What the task requires: Copy word for word the part of the entries that begins with the line containing "Where should I click to: Open" and runs through the last entry, including both ends.

[Entries for locating words and elements]
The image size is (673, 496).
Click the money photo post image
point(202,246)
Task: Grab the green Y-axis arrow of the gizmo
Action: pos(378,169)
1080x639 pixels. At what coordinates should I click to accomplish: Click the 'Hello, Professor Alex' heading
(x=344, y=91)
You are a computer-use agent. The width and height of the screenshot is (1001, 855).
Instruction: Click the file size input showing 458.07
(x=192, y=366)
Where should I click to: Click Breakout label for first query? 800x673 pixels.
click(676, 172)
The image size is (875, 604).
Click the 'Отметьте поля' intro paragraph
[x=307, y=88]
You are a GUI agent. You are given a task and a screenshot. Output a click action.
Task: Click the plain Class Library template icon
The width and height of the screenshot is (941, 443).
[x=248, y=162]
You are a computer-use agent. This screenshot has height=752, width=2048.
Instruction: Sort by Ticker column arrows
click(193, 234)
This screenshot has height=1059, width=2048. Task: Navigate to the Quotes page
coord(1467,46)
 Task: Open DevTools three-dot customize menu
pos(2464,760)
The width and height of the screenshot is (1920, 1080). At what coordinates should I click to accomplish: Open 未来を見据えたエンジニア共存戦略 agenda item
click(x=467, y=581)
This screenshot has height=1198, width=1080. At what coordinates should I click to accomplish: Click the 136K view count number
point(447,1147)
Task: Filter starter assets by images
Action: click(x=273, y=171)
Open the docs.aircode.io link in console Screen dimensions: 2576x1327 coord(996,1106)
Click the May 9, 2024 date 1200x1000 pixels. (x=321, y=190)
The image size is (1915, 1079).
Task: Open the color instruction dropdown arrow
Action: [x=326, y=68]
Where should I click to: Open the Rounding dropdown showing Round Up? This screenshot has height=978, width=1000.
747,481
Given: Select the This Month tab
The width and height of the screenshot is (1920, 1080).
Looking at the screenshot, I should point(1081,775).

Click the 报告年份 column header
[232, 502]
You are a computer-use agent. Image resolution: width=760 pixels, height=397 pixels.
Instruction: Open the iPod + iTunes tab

Answer to this task:
Where should I click to: Open the Rounding dropdown showing Round Up? This screenshot has height=978, width=1000.
747,481
Given: Select the This Month tab
The width and height of the screenshot is (1920, 1080).
Looking at the screenshot, I should point(1081,775).

Click the 报告年份 column header
[232, 502]
You are a computer-use agent. Image resolution: width=760 pixels, height=397 pixels.
Instruction: Open the iPod + iTunes tab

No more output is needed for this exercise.